El silencio en las confirmaciones de tantas invitaciones,
el secreto de la novia por no dejarse ver antes del oficio. Los padrinos y
testigos sin pluma con la que atestiguar el enlace. El nudo de aquella pajarita
alrededor de mi cuello. Me apretaba. Pero todo iba según lo previsto. Iba a ser
perfecto. Con ella.
Cuando el sol rasgó la mañana y penetró en la habitación,
yo ya me encontraba sentado en el camastro. O puede que no fuera el sol, ya que
el parpadeo de la luz, a modo de redoble de tambor, hacía presagiar con su intermitencia una
ceremonia atropellada. Olía con intensidad a amoníaco y desinfectante. Tan poco
amables como eran, me ayudaban a vestirme. El traje me quedaba como un guante.
Aunque pudiera parecer excéntrico decidí ir de blanco.
En tal señalada fecha el entorno a ratos me complacía, y
la incertidumbre de mi unión no dejaba de aportar la emoción requerida en tales
ocasiones. Me apretaba el traje. Se lo tenía dicho. Que tan ceñido no nos
gustaba, pero ya no quedaba tiempo. Me apoyé en la pared acolchada, en espera
de que llamaran a la puerta para acudir a mi enlace. Aunque lo cierto es que
rara vez llamaban, sería por no hacer ruido, pero a mí me gustaba que llamaran
a la puerta. Desde muy pequeño me enseñaron a hacerlo. Mi madre me decía que
uno nunca sabía en qué disposición podríamos encontrar a los moradores de las
estancias, a las meigas que elucubraban en nuestro pazo de Barro. Y me
acostumbré a llamar. Siempre suave, con los nudillos juntos, esperando que mi
padre, muerto en la mar hacía diez años, me dejara pasar. Y me acostumbré a
esperar.
Como la esperaba a ella ahora, o ella a mí allá donde
estuviera después de aquella última vez que la vi.
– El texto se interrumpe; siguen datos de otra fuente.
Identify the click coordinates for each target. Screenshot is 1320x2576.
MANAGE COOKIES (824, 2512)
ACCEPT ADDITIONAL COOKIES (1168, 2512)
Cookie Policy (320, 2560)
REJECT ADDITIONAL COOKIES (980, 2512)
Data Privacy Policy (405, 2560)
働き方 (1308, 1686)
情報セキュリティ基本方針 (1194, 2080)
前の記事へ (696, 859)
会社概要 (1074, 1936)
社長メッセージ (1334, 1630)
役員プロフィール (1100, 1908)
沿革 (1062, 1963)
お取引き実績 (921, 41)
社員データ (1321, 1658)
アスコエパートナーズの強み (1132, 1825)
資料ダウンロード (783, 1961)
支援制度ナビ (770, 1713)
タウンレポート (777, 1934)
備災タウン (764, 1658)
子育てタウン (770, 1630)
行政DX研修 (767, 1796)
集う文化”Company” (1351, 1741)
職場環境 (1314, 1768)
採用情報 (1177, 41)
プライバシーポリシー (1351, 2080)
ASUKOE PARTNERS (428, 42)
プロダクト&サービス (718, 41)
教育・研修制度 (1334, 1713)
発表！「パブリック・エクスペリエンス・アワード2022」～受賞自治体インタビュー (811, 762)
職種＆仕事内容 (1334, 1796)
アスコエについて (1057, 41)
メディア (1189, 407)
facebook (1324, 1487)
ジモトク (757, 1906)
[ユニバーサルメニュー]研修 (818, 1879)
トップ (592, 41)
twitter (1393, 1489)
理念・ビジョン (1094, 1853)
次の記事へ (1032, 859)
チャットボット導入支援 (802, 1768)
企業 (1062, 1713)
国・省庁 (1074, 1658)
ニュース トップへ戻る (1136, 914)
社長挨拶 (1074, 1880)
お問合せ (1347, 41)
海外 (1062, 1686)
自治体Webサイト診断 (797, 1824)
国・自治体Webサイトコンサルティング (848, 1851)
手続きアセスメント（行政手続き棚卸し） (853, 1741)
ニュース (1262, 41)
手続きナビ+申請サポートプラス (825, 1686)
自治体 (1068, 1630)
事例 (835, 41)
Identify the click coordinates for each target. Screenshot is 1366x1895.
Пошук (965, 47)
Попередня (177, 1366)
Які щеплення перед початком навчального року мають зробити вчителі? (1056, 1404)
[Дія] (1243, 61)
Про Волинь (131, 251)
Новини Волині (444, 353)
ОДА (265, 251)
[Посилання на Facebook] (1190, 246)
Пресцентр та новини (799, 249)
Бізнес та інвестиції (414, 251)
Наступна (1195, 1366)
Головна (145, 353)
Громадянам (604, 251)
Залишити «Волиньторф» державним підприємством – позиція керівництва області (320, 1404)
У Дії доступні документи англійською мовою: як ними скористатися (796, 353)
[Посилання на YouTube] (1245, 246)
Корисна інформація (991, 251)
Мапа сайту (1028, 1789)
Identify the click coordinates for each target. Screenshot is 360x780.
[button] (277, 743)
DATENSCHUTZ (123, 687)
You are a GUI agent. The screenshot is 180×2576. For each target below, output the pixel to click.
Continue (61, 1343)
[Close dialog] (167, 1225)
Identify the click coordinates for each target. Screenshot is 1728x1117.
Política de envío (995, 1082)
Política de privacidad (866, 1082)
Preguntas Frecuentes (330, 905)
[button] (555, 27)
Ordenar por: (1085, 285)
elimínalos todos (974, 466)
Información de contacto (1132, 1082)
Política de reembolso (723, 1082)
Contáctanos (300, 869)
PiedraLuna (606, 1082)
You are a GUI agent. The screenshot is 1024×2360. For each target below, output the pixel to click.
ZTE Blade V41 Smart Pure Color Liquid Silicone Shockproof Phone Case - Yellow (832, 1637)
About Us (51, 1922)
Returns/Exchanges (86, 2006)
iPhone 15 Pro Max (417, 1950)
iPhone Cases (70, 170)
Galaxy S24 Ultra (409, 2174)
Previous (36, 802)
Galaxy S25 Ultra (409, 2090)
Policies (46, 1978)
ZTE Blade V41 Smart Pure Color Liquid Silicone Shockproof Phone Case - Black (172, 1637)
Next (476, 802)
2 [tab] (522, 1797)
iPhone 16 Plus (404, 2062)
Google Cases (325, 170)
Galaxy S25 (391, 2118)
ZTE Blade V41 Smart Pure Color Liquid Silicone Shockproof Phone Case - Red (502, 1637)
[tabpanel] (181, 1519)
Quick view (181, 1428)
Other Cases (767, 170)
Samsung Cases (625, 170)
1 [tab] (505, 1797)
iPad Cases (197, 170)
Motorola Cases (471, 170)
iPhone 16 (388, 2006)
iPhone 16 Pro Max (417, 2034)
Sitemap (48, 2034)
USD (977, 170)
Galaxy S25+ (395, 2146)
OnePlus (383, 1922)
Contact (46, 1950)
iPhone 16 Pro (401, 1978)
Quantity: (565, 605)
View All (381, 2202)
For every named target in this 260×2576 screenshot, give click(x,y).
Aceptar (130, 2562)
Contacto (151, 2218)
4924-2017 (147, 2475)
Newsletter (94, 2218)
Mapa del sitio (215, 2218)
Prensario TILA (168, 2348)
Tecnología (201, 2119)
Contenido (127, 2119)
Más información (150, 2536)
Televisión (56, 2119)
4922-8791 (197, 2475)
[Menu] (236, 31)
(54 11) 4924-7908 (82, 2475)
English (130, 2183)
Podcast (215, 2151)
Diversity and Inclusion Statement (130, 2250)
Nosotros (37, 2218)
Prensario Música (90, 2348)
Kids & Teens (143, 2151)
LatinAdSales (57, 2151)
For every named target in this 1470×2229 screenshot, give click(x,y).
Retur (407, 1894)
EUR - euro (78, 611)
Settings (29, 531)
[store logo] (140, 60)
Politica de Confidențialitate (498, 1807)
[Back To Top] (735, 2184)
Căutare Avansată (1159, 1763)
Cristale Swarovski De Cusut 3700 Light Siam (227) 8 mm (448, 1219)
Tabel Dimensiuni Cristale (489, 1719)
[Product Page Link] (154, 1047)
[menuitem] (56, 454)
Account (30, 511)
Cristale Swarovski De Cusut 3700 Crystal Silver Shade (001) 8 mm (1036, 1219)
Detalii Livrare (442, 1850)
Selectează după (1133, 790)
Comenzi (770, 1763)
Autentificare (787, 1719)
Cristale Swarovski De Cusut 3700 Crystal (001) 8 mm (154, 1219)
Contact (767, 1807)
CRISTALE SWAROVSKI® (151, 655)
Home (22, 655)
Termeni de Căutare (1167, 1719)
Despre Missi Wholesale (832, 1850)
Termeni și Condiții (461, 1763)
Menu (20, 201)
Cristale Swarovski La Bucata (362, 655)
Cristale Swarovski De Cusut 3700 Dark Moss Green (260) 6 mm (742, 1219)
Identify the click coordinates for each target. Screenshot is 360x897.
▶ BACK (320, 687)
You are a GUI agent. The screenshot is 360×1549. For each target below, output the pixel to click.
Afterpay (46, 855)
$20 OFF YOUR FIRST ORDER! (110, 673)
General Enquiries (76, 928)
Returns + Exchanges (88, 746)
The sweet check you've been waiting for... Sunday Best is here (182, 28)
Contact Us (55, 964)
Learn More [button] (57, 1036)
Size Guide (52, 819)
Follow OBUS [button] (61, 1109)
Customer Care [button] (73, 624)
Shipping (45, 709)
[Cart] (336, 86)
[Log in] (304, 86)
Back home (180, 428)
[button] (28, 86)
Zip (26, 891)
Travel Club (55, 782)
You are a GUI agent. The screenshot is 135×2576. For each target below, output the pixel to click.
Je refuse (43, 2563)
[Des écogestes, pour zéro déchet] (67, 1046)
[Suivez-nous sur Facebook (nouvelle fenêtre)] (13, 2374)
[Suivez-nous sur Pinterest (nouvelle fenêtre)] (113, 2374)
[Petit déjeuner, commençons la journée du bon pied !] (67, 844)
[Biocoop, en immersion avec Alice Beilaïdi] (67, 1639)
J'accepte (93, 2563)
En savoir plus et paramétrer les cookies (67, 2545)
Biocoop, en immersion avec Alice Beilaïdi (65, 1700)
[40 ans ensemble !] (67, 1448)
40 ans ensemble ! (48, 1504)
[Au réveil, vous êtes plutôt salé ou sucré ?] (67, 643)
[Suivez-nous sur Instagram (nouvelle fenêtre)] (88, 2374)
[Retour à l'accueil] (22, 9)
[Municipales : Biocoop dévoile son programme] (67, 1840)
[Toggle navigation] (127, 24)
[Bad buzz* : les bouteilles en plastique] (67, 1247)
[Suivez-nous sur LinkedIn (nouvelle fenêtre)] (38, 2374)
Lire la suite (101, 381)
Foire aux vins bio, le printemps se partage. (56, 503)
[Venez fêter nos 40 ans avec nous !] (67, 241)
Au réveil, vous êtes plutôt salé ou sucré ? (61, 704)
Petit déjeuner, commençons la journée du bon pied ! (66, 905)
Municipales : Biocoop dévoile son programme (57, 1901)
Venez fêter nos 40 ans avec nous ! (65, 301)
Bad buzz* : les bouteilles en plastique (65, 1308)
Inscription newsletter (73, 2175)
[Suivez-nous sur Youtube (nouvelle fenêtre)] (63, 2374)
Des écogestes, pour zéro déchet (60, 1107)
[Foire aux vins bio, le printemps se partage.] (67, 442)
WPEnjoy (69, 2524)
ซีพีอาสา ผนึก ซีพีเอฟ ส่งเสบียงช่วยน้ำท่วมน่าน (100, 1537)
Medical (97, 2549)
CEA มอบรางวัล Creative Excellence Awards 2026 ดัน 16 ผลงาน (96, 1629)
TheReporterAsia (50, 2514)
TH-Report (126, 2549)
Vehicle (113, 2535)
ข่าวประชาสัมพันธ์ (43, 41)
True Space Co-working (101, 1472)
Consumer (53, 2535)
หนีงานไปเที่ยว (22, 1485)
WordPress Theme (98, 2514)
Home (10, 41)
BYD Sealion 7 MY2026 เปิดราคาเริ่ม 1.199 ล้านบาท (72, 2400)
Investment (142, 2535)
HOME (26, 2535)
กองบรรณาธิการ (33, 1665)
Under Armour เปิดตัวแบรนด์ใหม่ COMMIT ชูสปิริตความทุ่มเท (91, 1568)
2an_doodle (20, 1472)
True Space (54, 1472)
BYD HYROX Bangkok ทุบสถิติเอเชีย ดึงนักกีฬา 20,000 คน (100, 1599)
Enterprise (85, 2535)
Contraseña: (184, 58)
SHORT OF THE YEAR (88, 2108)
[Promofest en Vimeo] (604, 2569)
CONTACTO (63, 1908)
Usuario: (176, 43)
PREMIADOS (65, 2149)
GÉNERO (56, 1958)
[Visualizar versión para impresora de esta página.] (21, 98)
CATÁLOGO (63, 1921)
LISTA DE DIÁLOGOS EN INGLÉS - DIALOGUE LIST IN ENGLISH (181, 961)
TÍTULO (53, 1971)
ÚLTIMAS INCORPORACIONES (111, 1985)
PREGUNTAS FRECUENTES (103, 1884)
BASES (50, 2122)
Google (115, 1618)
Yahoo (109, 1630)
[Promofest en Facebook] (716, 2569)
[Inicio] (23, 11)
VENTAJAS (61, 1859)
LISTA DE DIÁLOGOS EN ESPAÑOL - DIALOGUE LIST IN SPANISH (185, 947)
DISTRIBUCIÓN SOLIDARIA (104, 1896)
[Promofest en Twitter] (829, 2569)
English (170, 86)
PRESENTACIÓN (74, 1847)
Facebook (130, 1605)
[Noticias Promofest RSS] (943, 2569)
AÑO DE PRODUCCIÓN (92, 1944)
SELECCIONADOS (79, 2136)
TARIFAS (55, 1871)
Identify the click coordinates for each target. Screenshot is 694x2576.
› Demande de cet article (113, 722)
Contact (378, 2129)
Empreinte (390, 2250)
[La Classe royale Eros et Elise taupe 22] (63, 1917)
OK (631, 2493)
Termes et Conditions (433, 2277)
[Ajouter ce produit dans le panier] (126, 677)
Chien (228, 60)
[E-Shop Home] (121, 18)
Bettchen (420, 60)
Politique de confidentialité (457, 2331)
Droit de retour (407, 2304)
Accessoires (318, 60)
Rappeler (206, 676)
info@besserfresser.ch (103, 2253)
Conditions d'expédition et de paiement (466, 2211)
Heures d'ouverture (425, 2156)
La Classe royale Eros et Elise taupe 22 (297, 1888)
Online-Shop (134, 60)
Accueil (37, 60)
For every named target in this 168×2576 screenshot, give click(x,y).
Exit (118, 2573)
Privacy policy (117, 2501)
Es posible que tras aquel
abrazo fuera ella la última que me vio ya que cerró los ojos y se dejó abrigar
por mí. La envolví con dulzura en una manta y la dejé reposar. Después no se
volvió a saber nada. Hasta hoy. Esperábamos ansiosos los dos el enlace. Yo lo
sabía, ella seguro que también me esperaba.
Todo fue muy rápido, y pronto se fijó el día. Lo nuestro
fue un flechazo, no podíamos estar tanto tiempo separados, y tras el papeleo en
el juzgado, se puso la fecha. Y la fecha era hoy, por fin, yo vestido de blanco, después de una suculenta
cena de mi elección. Si bien es cierto que prefiero las bodas de tarde, cuando
se fijó la ceremonia para el alba me pareció un mal menor.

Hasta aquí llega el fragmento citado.